**What the exercise asks**
Here are the records. Write out exactly the lines between the one holding "640x400 pixels." and the one holding "Task: Select Apparecchi", inclusive.
(Dataset extract)
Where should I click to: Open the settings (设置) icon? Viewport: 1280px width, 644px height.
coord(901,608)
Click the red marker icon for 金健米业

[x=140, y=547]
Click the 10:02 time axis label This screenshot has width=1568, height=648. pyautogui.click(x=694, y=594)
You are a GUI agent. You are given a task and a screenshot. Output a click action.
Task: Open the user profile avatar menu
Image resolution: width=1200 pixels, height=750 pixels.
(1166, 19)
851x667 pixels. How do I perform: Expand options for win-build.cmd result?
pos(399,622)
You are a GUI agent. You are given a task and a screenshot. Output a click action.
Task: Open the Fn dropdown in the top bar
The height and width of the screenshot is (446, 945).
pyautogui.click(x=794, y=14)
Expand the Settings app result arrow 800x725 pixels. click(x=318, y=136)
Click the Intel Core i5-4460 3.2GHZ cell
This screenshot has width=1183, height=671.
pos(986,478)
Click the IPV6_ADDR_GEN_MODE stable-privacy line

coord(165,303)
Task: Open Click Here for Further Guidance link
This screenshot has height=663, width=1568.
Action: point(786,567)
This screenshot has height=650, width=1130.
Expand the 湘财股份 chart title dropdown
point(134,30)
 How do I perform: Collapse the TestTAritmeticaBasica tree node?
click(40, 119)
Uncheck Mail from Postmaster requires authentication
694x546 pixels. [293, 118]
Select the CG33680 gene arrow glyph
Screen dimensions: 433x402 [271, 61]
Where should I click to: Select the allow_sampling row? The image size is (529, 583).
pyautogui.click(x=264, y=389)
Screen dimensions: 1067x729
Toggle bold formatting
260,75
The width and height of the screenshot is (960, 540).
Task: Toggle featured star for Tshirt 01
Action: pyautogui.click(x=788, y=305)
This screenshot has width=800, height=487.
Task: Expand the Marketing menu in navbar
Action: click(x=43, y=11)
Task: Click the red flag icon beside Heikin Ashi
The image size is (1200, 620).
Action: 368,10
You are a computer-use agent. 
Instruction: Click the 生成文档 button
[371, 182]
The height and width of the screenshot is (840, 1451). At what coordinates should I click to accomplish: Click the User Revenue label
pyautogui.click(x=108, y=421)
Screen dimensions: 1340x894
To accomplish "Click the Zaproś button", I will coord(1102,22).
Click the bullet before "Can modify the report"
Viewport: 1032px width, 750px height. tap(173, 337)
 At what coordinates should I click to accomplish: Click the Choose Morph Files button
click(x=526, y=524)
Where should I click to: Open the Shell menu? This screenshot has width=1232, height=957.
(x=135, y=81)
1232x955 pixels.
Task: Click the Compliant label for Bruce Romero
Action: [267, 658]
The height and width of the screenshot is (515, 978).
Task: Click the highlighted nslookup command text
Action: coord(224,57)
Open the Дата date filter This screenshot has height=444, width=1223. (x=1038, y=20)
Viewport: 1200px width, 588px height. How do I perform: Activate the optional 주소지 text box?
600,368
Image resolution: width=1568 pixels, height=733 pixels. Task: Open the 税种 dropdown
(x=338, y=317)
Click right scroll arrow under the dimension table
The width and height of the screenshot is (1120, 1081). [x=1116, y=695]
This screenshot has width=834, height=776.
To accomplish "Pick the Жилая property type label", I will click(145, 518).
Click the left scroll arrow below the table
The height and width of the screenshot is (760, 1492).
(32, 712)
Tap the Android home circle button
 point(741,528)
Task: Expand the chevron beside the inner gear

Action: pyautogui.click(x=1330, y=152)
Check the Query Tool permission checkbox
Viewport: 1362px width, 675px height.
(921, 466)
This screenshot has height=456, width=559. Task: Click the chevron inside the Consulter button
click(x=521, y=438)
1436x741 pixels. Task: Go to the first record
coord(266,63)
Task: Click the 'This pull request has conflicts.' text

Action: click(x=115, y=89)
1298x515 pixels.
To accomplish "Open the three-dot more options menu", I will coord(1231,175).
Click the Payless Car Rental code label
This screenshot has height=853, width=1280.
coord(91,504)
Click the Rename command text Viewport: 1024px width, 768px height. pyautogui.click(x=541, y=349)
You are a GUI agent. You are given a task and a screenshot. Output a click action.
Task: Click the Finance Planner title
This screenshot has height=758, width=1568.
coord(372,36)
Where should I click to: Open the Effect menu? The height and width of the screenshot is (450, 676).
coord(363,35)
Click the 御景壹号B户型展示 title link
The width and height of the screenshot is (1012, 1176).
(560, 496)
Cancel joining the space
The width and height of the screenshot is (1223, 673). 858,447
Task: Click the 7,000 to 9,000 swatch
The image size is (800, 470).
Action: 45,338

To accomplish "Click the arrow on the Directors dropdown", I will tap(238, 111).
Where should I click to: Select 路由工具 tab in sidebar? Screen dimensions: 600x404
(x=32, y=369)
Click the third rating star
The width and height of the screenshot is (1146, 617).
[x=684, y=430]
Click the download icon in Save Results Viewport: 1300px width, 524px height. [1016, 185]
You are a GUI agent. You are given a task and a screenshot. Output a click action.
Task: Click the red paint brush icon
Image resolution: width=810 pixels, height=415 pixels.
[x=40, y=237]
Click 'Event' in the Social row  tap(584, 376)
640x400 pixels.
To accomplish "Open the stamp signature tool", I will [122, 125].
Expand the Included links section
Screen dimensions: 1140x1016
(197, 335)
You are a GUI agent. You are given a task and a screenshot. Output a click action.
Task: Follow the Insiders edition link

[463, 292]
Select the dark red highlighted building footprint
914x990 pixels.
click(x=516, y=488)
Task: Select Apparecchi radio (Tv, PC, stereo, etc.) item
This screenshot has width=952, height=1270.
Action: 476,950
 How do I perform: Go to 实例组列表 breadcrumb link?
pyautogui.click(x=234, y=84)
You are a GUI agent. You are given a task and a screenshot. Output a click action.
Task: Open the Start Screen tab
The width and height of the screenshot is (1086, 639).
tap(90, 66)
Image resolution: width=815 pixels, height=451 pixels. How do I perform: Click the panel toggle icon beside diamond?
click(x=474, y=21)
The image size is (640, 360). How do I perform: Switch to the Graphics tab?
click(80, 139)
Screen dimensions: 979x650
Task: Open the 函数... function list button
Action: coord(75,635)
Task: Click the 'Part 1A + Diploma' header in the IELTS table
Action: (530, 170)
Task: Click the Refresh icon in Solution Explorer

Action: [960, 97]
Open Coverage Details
(End Dataset extract)
**Task response**
640x400 pixels.
To accomplish "Open the stamp signature tool", I will [122, 125].
Expand the Included links section
Screen dimensions: 1140x1016
(197, 335)
You are a GUI agent. You are given a task and a screenshot. Output a click action.
Task: Follow the Insiders edition link

[463, 292]
Select the dark red highlighted building footprint
914x990 pixels.
click(x=516, y=488)
Task: Select Apparecchi radio (Tv, PC, stereo, etc.) item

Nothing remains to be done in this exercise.